• _WHAT YOU ARE ASKED TO DO_
Would you reproduce exactly the lines below from the one holding "Task: Select the Headless card title" through the one holding "Task: Select the OnRedirect event", inclusive, and no others?

*** Opening of INPUT MATERIAL ***

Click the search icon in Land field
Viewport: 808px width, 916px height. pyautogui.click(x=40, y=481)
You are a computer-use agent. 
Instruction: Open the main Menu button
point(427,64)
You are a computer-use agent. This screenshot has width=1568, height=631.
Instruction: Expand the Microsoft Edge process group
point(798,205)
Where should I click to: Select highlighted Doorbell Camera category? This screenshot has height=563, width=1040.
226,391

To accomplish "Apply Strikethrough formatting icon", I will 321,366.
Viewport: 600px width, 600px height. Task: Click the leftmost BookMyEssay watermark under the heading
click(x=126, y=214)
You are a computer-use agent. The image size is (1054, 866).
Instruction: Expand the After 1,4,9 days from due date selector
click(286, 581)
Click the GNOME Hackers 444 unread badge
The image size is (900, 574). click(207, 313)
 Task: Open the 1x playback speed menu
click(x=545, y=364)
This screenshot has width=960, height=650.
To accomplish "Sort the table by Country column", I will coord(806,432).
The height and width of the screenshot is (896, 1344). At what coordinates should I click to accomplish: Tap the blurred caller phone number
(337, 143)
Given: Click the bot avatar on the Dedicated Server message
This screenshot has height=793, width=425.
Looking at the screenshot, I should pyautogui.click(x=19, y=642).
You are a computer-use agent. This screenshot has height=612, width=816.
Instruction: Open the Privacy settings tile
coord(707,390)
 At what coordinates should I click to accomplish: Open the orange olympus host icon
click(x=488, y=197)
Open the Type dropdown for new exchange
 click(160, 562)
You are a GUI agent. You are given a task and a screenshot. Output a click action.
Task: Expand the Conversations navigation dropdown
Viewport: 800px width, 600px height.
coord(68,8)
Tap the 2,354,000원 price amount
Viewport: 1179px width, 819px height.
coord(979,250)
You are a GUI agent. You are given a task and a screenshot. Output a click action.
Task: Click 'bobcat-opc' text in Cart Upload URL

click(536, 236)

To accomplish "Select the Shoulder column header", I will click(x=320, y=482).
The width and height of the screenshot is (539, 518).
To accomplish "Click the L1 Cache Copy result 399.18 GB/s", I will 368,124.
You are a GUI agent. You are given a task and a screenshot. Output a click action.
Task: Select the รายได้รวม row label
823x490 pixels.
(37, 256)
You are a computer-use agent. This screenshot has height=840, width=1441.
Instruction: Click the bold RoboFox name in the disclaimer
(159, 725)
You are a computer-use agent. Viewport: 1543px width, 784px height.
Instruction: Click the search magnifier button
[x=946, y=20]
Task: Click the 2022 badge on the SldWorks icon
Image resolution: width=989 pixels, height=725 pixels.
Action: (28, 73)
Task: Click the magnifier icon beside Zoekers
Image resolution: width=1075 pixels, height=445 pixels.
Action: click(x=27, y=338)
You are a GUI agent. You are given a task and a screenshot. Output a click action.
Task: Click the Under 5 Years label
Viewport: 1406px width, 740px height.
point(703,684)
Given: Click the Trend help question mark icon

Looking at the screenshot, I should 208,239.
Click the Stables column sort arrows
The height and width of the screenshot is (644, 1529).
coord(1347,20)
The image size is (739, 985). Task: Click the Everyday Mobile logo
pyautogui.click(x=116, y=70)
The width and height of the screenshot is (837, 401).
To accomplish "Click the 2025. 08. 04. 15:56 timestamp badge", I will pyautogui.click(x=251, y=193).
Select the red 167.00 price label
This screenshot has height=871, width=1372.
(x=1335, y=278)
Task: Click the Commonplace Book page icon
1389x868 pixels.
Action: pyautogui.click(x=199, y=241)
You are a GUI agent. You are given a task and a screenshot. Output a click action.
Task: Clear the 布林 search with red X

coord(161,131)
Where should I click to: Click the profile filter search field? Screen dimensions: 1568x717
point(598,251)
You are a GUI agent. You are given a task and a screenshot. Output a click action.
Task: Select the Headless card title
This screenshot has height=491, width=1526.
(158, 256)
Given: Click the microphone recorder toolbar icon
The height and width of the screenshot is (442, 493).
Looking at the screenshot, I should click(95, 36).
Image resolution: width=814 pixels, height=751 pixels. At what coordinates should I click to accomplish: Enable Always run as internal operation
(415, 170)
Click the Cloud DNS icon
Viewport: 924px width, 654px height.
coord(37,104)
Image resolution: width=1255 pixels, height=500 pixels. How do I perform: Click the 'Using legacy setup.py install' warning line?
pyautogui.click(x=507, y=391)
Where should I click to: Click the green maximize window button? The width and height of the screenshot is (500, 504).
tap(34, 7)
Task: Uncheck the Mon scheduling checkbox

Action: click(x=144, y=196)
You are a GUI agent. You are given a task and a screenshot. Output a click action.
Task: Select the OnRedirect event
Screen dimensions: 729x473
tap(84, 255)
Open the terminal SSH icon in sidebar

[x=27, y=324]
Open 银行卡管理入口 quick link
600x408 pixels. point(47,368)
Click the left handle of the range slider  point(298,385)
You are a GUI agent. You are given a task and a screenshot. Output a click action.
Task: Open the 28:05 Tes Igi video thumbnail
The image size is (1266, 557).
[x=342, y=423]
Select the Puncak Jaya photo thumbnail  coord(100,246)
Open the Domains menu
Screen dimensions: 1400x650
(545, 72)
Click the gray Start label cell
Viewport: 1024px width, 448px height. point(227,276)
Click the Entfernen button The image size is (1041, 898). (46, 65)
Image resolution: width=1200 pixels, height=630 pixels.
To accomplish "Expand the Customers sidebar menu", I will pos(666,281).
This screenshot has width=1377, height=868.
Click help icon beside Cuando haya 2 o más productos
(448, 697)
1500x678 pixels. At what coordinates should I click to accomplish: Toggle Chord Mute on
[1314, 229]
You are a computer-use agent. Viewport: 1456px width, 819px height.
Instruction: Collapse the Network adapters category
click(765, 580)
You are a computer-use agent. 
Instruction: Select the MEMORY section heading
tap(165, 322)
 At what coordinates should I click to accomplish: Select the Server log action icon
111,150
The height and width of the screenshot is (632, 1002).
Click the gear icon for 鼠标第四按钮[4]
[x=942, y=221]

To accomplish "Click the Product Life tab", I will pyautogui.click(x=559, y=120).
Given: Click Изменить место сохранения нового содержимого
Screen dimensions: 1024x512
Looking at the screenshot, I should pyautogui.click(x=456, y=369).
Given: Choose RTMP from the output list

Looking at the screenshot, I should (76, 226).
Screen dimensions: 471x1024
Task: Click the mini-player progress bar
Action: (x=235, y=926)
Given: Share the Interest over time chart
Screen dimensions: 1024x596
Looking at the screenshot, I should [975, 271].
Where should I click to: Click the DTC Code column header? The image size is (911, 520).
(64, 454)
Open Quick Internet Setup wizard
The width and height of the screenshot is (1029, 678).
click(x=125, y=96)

*** Close of INPUT MATERIAL ***

• _RESPONSE TO THIS TASK_
Task: Select the Headless card title
This screenshot has height=491, width=1526.
(158, 256)
Given: Click the microphone recorder toolbar icon
The height and width of the screenshot is (442, 493).
Looking at the screenshot, I should click(95, 36).
Image resolution: width=814 pixels, height=751 pixels. At what coordinates should I click to accomplish: Enable Always run as internal operation
(415, 170)
Click the Cloud DNS icon
Viewport: 924px width, 654px height.
coord(37,104)
Image resolution: width=1255 pixels, height=500 pixels. How do I perform: Click the 'Using legacy setup.py install' warning line?
pyautogui.click(x=507, y=391)
Where should I click to: Click the green maximize window button? The width and height of the screenshot is (500, 504).
tap(34, 7)
Task: Uncheck the Mon scheduling checkbox

Action: click(x=144, y=196)
You are a GUI agent. You are given a task and a screenshot. Output a click action.
Task: Select the OnRedirect event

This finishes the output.